Supplied records:
>>>
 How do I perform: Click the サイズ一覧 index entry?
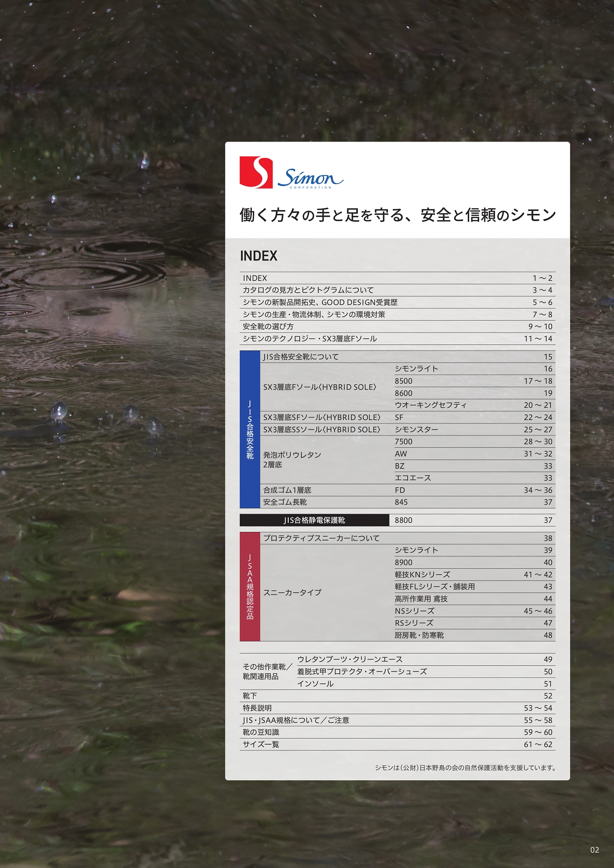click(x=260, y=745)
<<<
>>>
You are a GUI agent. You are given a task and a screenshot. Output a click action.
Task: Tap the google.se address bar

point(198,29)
<<<
>>>
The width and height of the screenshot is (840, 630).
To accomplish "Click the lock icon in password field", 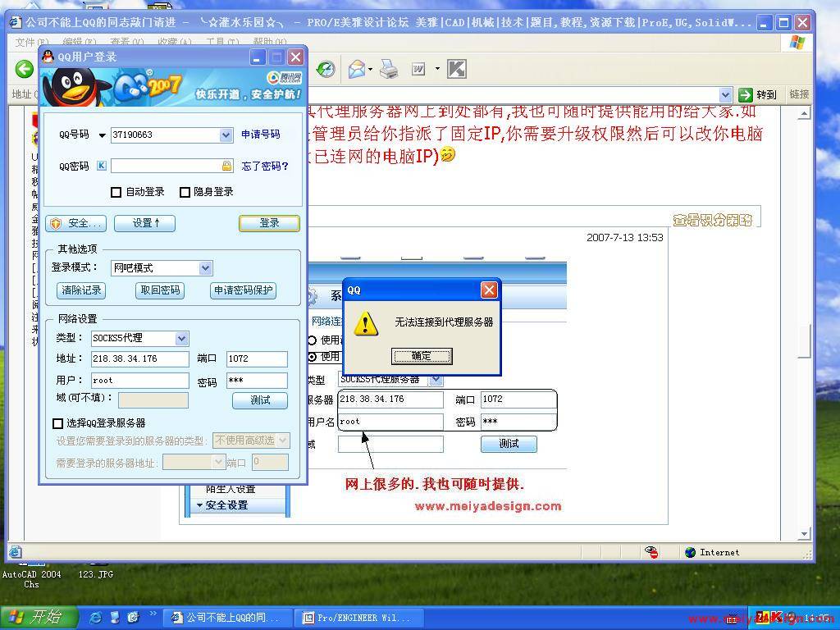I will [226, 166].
<<<
Work instruction:
From the listing, reproduce every line where the word "screenshot" is present.

Written response:
You are a GUI agent. You are given a task and a screenshot. Output a click action.
The width and height of the screenshot is (840, 630).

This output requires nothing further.